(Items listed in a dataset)

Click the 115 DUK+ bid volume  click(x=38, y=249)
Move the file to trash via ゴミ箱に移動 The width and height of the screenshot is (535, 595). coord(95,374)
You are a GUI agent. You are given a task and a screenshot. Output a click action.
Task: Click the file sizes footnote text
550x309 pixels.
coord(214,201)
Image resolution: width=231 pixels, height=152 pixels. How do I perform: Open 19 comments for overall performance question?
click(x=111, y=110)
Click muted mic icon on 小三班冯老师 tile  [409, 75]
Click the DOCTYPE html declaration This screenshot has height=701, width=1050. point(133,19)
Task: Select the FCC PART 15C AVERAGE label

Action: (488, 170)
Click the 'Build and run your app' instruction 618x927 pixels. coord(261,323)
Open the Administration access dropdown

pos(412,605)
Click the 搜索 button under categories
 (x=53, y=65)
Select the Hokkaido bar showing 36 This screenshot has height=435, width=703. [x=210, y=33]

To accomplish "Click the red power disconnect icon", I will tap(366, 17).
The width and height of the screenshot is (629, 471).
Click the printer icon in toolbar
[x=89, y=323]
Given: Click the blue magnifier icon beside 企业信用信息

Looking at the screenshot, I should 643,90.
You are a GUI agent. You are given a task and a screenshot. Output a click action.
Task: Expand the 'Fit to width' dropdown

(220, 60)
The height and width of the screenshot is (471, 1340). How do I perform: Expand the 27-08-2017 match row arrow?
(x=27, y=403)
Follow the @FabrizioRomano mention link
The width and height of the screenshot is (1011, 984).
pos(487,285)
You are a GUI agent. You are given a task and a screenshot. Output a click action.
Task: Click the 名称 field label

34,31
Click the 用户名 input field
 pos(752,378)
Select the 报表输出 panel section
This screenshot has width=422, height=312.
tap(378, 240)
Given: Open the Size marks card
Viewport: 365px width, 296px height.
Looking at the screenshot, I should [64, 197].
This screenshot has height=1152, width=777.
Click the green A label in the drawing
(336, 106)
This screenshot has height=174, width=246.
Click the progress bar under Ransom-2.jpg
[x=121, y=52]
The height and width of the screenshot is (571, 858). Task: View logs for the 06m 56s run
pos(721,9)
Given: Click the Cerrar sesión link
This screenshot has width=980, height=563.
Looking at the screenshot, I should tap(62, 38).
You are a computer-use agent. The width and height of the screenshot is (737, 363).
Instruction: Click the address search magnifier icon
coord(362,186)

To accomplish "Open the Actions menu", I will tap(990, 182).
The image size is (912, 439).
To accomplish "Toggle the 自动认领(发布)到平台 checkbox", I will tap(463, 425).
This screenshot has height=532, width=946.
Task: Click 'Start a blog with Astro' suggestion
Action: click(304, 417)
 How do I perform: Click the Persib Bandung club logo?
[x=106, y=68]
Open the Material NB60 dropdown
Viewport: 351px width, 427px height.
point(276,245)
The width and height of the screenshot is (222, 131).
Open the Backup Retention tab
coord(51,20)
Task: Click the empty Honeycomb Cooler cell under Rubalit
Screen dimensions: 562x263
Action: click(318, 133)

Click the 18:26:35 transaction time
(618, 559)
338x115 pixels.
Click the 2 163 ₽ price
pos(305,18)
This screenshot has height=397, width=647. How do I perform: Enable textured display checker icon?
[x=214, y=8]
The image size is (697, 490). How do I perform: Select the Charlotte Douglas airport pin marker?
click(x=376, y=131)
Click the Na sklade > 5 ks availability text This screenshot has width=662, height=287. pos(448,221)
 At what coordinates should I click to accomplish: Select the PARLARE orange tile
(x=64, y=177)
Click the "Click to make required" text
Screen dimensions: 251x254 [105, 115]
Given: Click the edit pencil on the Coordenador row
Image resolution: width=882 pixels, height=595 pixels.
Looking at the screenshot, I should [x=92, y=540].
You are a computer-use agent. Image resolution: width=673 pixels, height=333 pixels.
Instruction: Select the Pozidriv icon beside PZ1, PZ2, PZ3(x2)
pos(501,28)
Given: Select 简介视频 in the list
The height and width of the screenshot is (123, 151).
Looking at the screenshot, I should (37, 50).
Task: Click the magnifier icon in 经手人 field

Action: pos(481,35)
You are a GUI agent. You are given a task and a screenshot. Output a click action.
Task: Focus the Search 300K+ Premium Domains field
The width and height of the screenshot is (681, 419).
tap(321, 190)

## What to work on
Give back, exactly as written, the stretch from the line with "Move the file" through the line with "Given: Open the Size marks card", and no other lines from the records above.

## Solved problem
Move the file to trash via ゴミ箱に移動 The width and height of the screenshot is (535, 595). coord(95,374)
You are a GUI agent. You are given a task and a screenshot. Output a click action.
Task: Click the file sizes footnote text
550x309 pixels.
coord(214,201)
Image resolution: width=231 pixels, height=152 pixels. How do I perform: Open 19 comments for overall performance question?
click(x=111, y=110)
Click muted mic icon on 小三班冯老师 tile  [409, 75]
Click the DOCTYPE html declaration This screenshot has height=701, width=1050. point(133,19)
Task: Select the FCC PART 15C AVERAGE label

Action: (488, 170)
Click the 'Build and run your app' instruction 618x927 pixels. coord(261,323)
Open the Administration access dropdown

pos(412,605)
Click the 搜索 button under categories
 (x=53, y=65)
Select the Hokkaido bar showing 36 This screenshot has height=435, width=703. [x=210, y=33]

To accomplish "Click the red power disconnect icon", I will tap(366, 17).
The width and height of the screenshot is (629, 471).
Click the printer icon in toolbar
[x=89, y=323]
Given: Click the blue magnifier icon beside 企业信用信息

Looking at the screenshot, I should 643,90.
You are a GUI agent. You are given a task and a screenshot. Output a click action.
Task: Expand the 'Fit to width' dropdown

(220, 60)
The height and width of the screenshot is (471, 1340). How do I perform: Expand the 27-08-2017 match row arrow?
(x=27, y=403)
Follow the @FabrizioRomano mention link
The width and height of the screenshot is (1011, 984).
pos(487,285)
You are a GUI agent. You are given a task and a screenshot. Output a click action.
Task: Click the 名称 field label

34,31
Click the 用户名 input field
 pos(752,378)
Select the 报表输出 panel section
This screenshot has width=422, height=312.
tap(378, 240)
Given: Open the Size marks card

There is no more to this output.